Os 60 anos são os novos… 60, 70, 80, 90, 100+

Censo 2022 mostrou que estamos vivendo mais e a turma da Universidade Aberta à Terceira Idade quer conquistar tudo o que é seu por direito

Nesta semana, o Conexão Ciência – C² traz duas notícias que podem impactar o futuro de muita gente. 

Como reza a lenda, primeiro, a gente dá a boa.

Que tal entrar numa universidade livre do vestibular, sem ter que comprovar escolaridade e nem pagar mensalidade? Você tem um sonho de aprender inglês sem ter que fazer prova? Ou Filosofia, Química, sapateado, flauta? Quer aprender a mexer no Photoshop? Acredite, tudo isso e muito mais é possível e está mais próximo do que você imagina.

Agora vamos a outra notícia, que é melhor ainda.

Para quem já completou ou tem mais de 60 anos, essa é a oportunidade de investir seu tempo e energia num novo projeto de vida. É preciso apenas acreditar na premissa básica que devemos nos preparar para um envelhecimento saudável, cercado de muito conhecimento e em um espaço onde o coletivo é prioridade.

Estamos tratando da Universidade Aberta para a Terceira Idade – Unati, implantada de forma pioneira em 2010, na Universidade Estadual de Maringá (UEM), e que reúne docentes e técnicos da própria instituição na condução de cursos das mais variadas áreas do conhecimento. A proposta é estimular a saúde mental e corporal de todos os envolvidos, promovendo a longevidade e a conscientização política de pessoas com mais de 60 anos. Logo, a finalidade de sua existência é estimular e promover o espírito de cidadania, de dignidade e de responsabilidade entre todos os participantes.

> _Tarefa a cumprir_:
Dê sequência ao texto sobre a Universidade Aberta à Terceira Idade da UEM, começando logo após a última frase apresentada.

> _Dados fornecidos_:
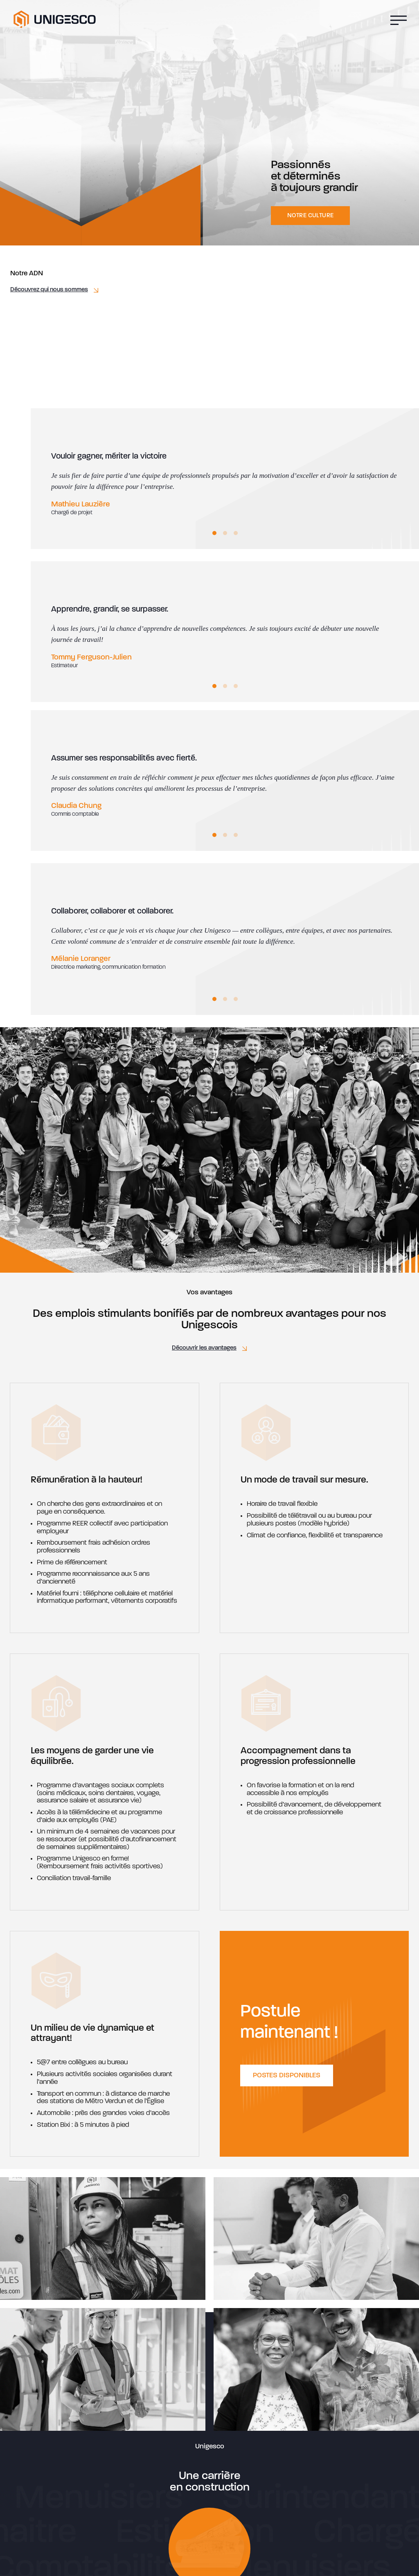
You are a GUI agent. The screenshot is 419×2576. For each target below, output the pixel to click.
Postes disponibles (286, 2075)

> _Resultado da tarefa_:
Estudantes da Unati/UEM participam das comemorações dos 76 anos de Maringá (Foto/Unati/UEM)

A educação é um dos quatro pilares do envelhecimento ativo, ao lado da saúde, segurança e participação, segundo definição da Organização Mundial da Saúde (OMS), em relatório divulgado em 2002. Para a organização, a ideia central é pensar o envelhecimento como uma questão coletiva e não individual, indicando que as sociedades devem se estruturar para atender às pessoas para que possam viver mais e melhor.

Desde 2019, a Divisão de População da Organização das Nações Unidas (ONU) vem alertando para um crescente envelhecimento da população mundial. No Brasil, a recente divulgação do Censo 2022 chamou atenção para um aceleramento da taxa do envelhecimento da população acima da mundial. São diversos os fatores que interferem, mas esse cenário se deve muito em função da relação entre a queda da taxa de fecundidade e o fato de as pessoas estarem vivendo mais. 

As estimativas apontam que a população brasileira, já em 2030, terá cerca de 30% de idosos com mais de 60 anos. Considerando os idosos na categoria 65 anos e mais, passará a ter uma estrutura envelhecida, em 2038. E o mais impressionante é que, considerando as pessoas da ‘quarta idade’, ou seja, com mais de 80 anos, o índice de envelhecimento global ultrapassará 100, no ano de 2077, quando o Brasil terá mais idosos de 80 anos e representará uma população maior do que jovens de 0 a 14 anos. A mesma divisão da ONU prevê que, em 2050, o Brasil deverá estar preparado para atender cerca de 90 milhões de idosos.

E é aí que reside um grande e iminente problema.

“É preciso comemorar o fato de que a expectativa de vida está aumentando e estamos vivendo mais. O problema está em como vamos atender essas pessoas, que chegam aos 60, 65, 70 anos ativas e com muito a oferecer à sociedade”. Esta questão perturbadora é colocada pela coordenadora pedagógica na Unati/UEM, a professora de Filosofia Patrícia Coradim Sita, para quem esse problema ainda não recebeu a devida atenção das autoridades e gestores públicos.

Patrícia pondera que é preciso, desde já, começar a elaborar diretrizes e implantar políticas que consolidem redes de acolhimento e fortalecimento dos direitos das pessoas com mais de 60 anos, sob pena de termos milhares de pessoas adoecidas.

Motivos para frequentar a Unati

O que fazer para evitar que uma parcela significativa da sociedade possa estar integrada nos equipamentos públicos?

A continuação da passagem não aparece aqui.